Reproduce, with no alteration, the span of lines that begins at the line containing "Given: Open the Order Created activity title" and ends at the last line of the records, both ends included, and nothing else.

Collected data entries
□ □ □ □ □
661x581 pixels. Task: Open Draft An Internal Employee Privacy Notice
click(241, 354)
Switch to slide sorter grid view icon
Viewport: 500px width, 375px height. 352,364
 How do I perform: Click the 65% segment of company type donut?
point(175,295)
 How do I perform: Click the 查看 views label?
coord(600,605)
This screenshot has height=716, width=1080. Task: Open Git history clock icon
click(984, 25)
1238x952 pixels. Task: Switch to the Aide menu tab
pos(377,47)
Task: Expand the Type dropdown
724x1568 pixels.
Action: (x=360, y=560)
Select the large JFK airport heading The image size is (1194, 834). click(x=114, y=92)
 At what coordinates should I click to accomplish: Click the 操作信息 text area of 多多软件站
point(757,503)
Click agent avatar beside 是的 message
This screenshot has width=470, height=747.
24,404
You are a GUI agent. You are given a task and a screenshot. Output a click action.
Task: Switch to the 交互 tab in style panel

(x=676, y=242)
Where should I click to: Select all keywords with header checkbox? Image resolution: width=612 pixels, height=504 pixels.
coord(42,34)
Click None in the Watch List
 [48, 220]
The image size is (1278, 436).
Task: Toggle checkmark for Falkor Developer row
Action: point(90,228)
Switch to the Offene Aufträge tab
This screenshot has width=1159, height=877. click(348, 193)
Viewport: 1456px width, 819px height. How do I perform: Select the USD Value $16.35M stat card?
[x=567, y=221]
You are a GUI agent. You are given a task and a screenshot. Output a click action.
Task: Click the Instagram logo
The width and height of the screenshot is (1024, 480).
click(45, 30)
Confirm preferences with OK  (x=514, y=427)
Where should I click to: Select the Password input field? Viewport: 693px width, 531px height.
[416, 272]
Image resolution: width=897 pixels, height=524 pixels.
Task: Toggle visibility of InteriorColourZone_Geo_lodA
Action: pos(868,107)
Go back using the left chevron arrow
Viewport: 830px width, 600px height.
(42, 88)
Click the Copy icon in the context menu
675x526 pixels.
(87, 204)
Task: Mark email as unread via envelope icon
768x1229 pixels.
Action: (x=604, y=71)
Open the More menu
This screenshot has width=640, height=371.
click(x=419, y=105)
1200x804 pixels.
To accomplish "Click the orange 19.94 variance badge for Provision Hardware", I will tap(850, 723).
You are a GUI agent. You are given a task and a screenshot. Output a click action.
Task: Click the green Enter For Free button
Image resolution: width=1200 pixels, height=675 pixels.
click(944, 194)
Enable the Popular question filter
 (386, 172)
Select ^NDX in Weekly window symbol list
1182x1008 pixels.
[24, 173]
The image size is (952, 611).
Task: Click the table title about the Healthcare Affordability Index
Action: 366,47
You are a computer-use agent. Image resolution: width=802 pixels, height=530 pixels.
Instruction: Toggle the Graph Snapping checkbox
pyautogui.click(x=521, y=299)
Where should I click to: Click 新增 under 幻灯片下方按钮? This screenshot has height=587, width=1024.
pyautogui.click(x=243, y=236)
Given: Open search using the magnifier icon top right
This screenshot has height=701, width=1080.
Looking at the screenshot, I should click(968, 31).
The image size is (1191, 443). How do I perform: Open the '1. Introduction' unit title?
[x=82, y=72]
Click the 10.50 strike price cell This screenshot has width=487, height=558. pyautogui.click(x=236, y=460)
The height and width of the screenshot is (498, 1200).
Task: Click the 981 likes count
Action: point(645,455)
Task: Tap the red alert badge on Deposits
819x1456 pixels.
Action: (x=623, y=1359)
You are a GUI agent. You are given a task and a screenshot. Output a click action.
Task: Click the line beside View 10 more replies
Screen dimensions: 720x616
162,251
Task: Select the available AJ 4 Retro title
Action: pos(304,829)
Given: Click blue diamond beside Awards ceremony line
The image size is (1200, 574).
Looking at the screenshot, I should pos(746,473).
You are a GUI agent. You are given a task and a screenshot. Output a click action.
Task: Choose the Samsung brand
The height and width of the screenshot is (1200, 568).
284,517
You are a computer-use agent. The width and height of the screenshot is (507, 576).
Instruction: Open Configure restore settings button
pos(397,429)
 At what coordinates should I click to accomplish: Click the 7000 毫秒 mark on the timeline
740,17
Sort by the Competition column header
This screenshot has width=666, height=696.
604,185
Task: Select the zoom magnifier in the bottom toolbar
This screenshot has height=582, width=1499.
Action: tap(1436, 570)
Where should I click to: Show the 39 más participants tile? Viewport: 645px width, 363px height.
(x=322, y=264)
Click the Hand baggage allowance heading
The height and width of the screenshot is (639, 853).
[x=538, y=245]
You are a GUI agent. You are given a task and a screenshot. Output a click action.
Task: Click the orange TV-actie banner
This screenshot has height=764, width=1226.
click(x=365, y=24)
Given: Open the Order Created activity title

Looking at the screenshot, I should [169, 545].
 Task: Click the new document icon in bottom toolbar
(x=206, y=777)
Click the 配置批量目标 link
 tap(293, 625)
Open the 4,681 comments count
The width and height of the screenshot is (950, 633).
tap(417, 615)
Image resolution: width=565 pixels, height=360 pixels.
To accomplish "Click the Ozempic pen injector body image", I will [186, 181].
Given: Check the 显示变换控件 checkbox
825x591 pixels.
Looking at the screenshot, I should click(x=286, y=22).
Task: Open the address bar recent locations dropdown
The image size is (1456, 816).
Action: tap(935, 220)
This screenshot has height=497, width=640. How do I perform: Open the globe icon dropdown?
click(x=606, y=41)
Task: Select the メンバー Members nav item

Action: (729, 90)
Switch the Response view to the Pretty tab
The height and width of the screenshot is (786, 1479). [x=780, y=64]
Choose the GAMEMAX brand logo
□ □ □ □ □
> [Task response]
Given: Open the Order Created activity title

Looking at the screenshot, I should [169, 545].
 Task: Click the new document icon in bottom toolbar
(x=206, y=777)
Click the 配置批量目标 link
 tap(293, 625)
Open the 4,681 comments count
The width and height of the screenshot is (950, 633).
tap(417, 615)
Image resolution: width=565 pixels, height=360 pixels.
To accomplish "Click the Ozempic pen injector body image", I will [186, 181].
Given: Check the 显示变换控件 checkbox
825x591 pixels.
Looking at the screenshot, I should click(x=286, y=22).
Task: Open the address bar recent locations dropdown
The image size is (1456, 816).
Action: tap(935, 220)
This screenshot has height=497, width=640. How do I perform: Open the globe icon dropdown?
click(x=606, y=41)
Task: Select the メンバー Members nav item

Action: (729, 90)
Switch the Response view to the Pretty tab
The height and width of the screenshot is (786, 1479). [x=780, y=64]
Choose the GAMEMAX brand logo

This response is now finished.